Much Ado About Nothing
by William Shakespeare
Directed by Nick Moramarco and Donna Northcott
St. Louis Shakespeare
October 18, 2014
Much Ado About Nothing is one of Shakespeare’s more popular comedies. It’s also one that seems to lend itself particularly well to modern-dress variations. It’s been done in various historical and contemporary settings with relative seamlessness. St. Louis Shakespeare’s latest production is set in the late 1940s, and the consistence of theming is this version’s greatest strength.
In this version of Shakespeare’s classic “battle of wits” tale, the action takes place at an Italian villa circa 1948. Army officer Pedro (Stefan Ruprecht) and his comrades-in-arms Benedick (Phil Leveling) and Claudio (Michael Pierce), along with his disgruntled brother John (Wininger) are decked out in World War II-era uniforms. Beatrice (Ariel Roukaerts), Hero (Ashley Bauman) and their friends at the villa speak with light Italian accents here, as do the bumbling policeman Dogberry (James Enstall) and his assistant Verges (Nathaniel Carlson). This production borrows a page from the Joss Whedon film in making one of John’s cronies, Conrade (Angela Bubash), female and romantically involved with the scheming John, who wants nothing more than to frustrate the plans of his brother and his companions. Meanwhile, Beatrice and Benedick conduct their “merry war” while Pedro and friends hatch a plan to trick the quarreling pair into falling in love, and Claudio woos Hero with some interference from the scheming John. It’s the usual mixture of romantic comedy with moments of drama, all with a backdrop of 1940’s-era music.

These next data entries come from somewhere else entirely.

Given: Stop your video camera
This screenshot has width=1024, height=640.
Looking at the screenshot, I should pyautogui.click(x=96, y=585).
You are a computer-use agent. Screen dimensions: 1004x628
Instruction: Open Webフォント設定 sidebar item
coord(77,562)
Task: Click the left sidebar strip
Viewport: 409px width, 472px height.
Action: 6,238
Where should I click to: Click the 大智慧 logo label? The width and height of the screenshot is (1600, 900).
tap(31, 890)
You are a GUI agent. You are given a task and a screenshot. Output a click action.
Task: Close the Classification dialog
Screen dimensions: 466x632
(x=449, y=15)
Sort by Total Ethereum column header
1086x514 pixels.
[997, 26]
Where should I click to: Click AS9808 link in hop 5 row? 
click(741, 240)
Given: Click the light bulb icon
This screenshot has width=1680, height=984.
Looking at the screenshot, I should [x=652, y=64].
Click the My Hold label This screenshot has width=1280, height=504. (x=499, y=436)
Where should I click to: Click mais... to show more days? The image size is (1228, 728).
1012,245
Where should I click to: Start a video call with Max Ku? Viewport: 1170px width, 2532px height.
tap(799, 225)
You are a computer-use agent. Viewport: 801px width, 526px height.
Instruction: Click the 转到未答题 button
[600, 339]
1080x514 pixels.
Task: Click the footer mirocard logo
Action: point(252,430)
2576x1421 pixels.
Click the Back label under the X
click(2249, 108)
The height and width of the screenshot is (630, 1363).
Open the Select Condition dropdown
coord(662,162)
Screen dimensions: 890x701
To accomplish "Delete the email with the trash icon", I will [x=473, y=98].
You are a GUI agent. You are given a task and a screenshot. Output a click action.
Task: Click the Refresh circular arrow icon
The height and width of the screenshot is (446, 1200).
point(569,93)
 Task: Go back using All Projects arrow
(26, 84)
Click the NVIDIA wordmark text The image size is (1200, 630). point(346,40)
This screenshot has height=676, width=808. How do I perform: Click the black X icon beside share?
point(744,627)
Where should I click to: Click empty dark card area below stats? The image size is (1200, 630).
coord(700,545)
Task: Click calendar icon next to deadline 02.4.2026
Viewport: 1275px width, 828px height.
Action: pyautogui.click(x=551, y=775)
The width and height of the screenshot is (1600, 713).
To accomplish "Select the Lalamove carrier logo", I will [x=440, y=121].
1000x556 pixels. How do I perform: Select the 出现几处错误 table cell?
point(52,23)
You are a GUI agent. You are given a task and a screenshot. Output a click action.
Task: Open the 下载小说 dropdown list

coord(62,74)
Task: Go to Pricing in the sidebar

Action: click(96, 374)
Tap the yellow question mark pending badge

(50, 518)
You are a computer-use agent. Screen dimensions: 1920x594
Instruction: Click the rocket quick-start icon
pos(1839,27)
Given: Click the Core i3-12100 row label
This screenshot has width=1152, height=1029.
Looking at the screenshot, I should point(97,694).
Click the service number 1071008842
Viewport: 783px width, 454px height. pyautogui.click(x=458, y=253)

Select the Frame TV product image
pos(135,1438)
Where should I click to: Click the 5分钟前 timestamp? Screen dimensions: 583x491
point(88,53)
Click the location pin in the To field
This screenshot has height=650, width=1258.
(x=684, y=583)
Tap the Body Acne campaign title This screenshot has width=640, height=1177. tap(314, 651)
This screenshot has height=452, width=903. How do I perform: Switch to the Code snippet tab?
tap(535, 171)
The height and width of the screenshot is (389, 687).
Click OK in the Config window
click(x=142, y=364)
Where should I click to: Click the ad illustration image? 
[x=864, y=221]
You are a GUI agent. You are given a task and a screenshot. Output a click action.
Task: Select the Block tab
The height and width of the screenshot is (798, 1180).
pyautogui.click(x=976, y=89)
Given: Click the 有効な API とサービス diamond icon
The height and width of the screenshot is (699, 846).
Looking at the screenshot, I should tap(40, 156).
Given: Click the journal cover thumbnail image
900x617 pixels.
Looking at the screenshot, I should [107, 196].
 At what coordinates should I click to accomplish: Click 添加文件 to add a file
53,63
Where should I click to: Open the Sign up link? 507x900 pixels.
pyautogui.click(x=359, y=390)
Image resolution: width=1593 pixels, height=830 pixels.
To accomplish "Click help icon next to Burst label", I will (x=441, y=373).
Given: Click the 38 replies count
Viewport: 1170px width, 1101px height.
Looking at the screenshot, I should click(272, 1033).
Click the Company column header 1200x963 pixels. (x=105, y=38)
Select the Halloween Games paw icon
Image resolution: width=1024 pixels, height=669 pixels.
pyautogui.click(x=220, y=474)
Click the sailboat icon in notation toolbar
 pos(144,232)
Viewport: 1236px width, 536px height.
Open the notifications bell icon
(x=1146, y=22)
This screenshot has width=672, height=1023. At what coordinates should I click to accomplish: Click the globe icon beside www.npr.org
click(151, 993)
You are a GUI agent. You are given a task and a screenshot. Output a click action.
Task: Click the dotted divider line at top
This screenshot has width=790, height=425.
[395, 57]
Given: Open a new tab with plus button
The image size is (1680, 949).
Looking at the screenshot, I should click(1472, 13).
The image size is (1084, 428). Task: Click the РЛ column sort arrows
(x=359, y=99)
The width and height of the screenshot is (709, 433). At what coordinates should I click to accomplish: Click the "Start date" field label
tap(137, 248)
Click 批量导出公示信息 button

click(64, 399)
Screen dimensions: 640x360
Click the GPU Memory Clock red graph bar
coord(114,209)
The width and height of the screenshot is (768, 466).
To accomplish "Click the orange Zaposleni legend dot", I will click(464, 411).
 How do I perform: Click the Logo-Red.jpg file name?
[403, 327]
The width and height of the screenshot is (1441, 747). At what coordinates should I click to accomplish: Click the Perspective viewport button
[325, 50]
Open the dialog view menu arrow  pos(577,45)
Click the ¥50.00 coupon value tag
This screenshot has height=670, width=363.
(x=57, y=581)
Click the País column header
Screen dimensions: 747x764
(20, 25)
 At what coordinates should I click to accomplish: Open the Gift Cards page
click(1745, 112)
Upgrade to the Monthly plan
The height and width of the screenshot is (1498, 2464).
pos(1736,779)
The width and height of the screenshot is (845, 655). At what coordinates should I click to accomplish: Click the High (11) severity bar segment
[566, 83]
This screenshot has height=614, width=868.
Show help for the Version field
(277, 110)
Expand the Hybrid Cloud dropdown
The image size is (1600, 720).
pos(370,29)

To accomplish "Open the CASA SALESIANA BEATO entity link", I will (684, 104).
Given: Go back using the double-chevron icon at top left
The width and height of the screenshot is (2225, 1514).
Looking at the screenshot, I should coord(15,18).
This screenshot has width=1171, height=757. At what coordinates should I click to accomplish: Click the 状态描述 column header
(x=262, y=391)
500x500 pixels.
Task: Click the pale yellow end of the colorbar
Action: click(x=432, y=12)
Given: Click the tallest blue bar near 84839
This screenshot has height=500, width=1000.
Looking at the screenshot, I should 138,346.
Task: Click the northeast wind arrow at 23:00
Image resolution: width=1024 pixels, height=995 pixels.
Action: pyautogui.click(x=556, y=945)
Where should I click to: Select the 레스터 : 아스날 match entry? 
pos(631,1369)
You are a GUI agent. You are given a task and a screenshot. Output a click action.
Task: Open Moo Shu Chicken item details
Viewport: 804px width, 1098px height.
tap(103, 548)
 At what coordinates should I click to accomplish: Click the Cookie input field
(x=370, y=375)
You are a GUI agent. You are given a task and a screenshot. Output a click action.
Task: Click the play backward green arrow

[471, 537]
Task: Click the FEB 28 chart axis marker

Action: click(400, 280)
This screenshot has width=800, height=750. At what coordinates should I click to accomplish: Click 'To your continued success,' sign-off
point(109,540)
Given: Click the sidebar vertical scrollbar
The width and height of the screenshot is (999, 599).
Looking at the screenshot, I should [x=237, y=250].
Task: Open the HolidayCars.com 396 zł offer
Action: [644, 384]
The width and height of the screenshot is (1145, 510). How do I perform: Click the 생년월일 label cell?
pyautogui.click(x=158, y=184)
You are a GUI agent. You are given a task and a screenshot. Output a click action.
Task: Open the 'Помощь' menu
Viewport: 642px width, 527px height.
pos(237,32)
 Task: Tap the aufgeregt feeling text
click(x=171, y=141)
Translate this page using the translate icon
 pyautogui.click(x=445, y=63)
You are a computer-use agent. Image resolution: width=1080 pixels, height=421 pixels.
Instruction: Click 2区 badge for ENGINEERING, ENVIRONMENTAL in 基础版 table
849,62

This is a production not without faults, but what it does well, it does very well. The sense of time and place is well realized with the Big Band soundtrack, the simple set by Kyra Bishop, and especially Felia Davenport’s great era-specific costumes, from the Army uniforms to the colorful 40’s style dresses. There were some noticeable problems with the lighting on the night I saw the show, especially with a relatively long blackout in the middle of a scene that the actors admirably kept talking through. There was another shorter blackout near the end of the show, and I’m assuming these issues will be worked out as the run continues. Even with these little glitches, though, the technical elements of the show and overall atmosphere are among the highlights of this production.
In terms of the cast, this production deserves credit for great casting of the show’s most difficult role, John. Wininger, with his strong stage presence and weaselly voice and mannerisms, commands the stage and controls the action every time he appears. It’s an impressive performance in a mostly engaging but somewhat uneven cast. Leveling is a more laid-back Benedick than I’ve seen before, with Roukaerts a fiery Beatrice, and their scenes together are never boring, although their romantic chemistry is more “cute” than electric. Pierce is engaging as Claudio, although he is more convincing in his scenes of strong emotion–especially anger–than in his earlier scenes.. Bauman is fine as Hero, and Bubash comes across very well in her small-ish role as Conrade. Enstall and Carlson have some funny moments in their roles as the bumbling Dogberry and Verges, with their scenes providing some of the comic highlights of the show. There’s a lack of energy from some of the other cast members, although overall, this is a competent cast with a few real standouts.
The story of Much Ado About Nothing is full of romance, charm, and comedy with a few moments of drama and darkness, and different versions highlight different aspects of the story. This production has a bit more of a relaxed tone than I’ve seen before, and although there are some obvious flaws, it’s worth seeing. Especially with the 1940’s style and atmosphere, along with some amiable leading performances and a top-notch villain, St. Louis Shakespeare has crafted a well-themed, entertaining production.